Measurement of serum Trp and Kyn

L-Tryptophan (L-Trp) and L-kynurenine (L-Kyn) used to construct standard curves, were purchased from Sigma-Aldrich. L-Tryptophan-d5 (L-Trp-d5), used as an internal standard, was purchased from Cambridge Isotope Laboratories, Inc.. Trp and Kyn were measured using an ultra-high-performance liquid chromatography (UPLC) - tandem mass spectrometry (MS-MS, Quattro Premier XE mass spectrometer) system (Waters Corporation) as described previously (29).
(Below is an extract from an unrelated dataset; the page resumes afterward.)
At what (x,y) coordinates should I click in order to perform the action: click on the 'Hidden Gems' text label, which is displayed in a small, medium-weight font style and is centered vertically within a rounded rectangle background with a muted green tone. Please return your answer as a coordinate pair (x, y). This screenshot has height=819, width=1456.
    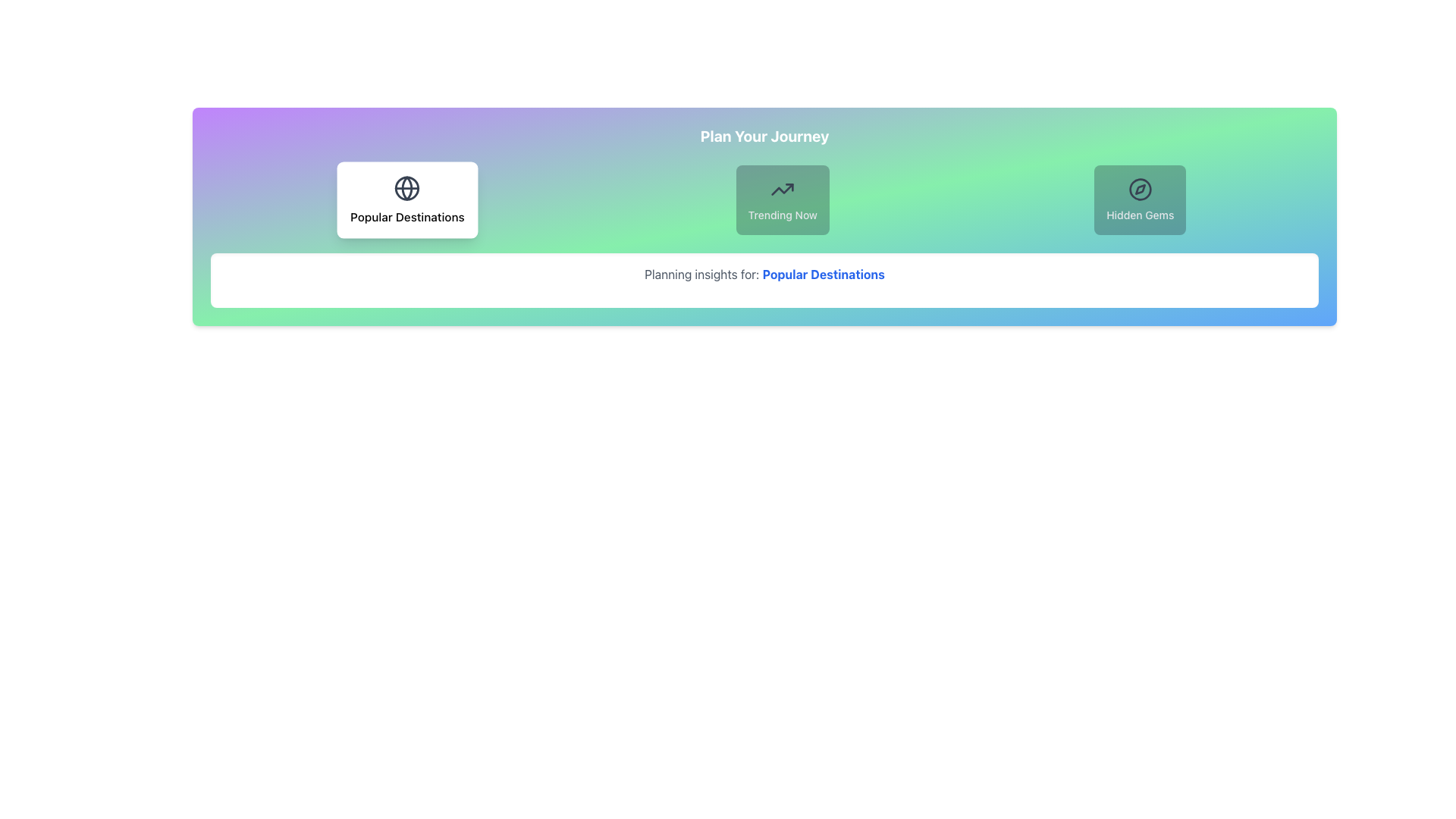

A 10-μL sample solution that was pretreated by a solid phase extraction (SPE) method using an Oasis MCX 30 mg/1 cc SPE cartridge (Waters Corporation) was injected into an Acquity UPLC BEH C18 column (2 × 100 mm; Waters Corporation) at room temperature. Chromatography was performed at a flow rate of 0.3 mL/minute using a step gradient alternating between methanol and 0.08% aqueous ion pair reagent (IPCC-MS3, GL Sciences). Trp and Kyn were analyzed by multiple reaction monitoring mode of MS-MS in positive ion mode. The cone voltage was 12–15 V, collision energy was 9–10 eV, and transitions were m/z 205.0 → 188.0 for L-Trp, m/z 209.0 → 192.0 for L-Kyn, and m/z 261.9 → 84.8 for L-Trp-d5.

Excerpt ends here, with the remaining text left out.